▶ _Work required_: Those lines of the data that hold the word "screenshot" are to be copied out.

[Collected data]
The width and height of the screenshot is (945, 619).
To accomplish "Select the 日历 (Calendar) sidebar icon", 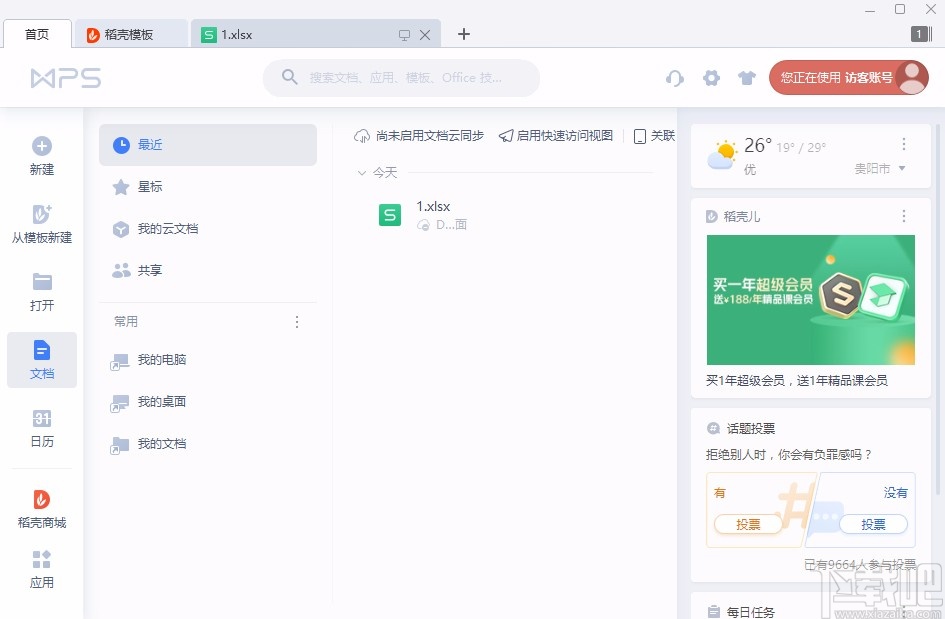I will tap(41, 428).
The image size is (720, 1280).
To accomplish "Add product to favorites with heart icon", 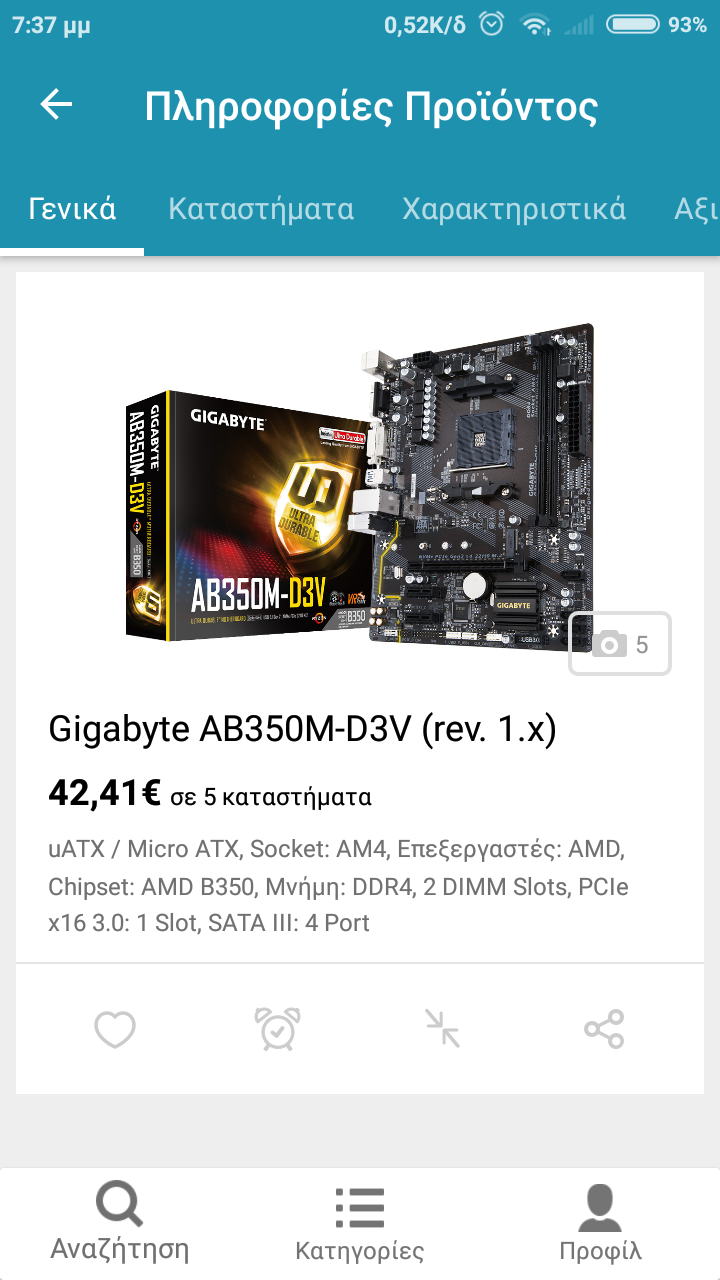I will click(x=115, y=1029).
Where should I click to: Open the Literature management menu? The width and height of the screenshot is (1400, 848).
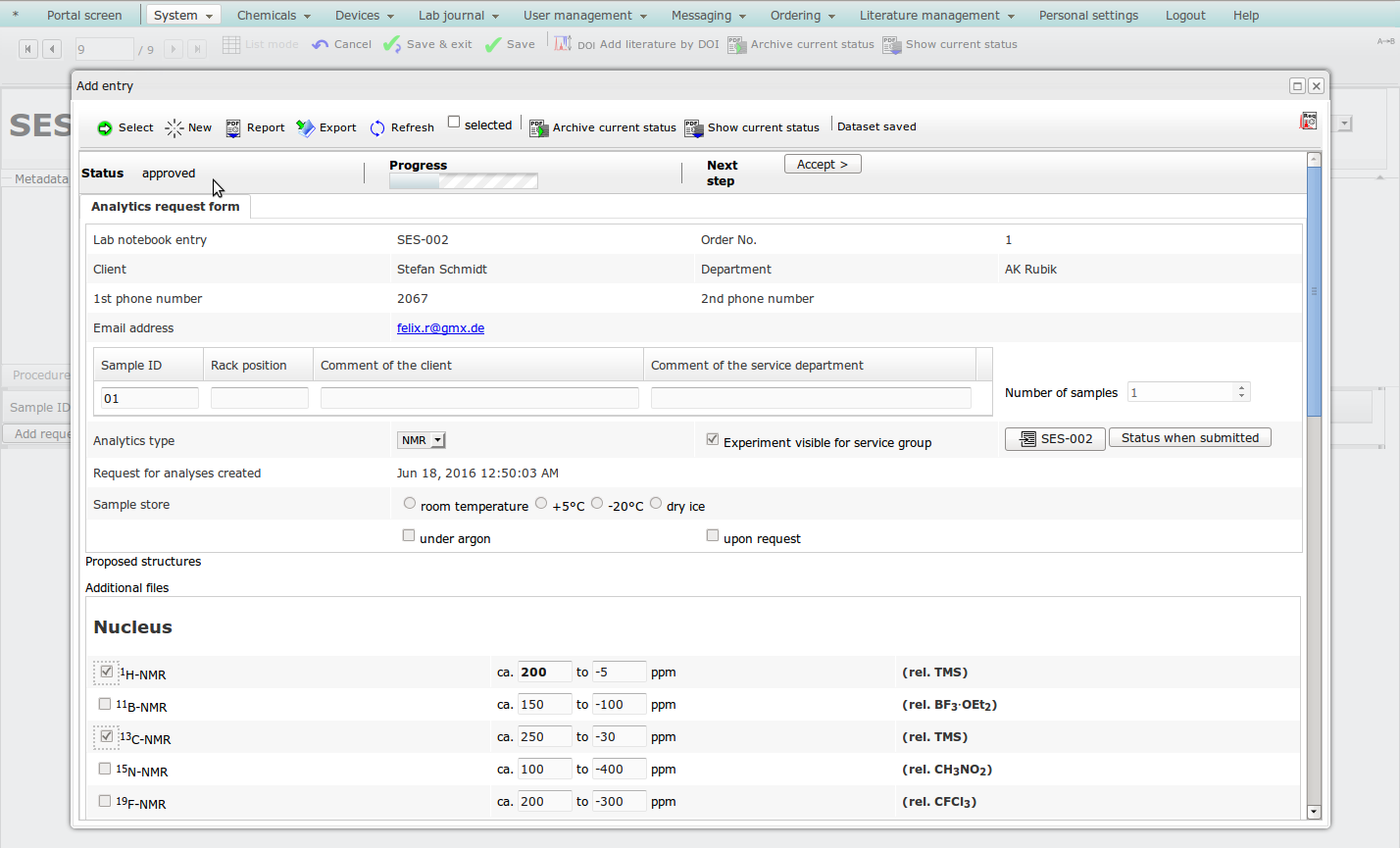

▶ _Answer space_:
The width and height of the screenshot is (945, 619).
Where should I click to: Open the Literature management menu? The width and height of the screenshot is (1400, 848).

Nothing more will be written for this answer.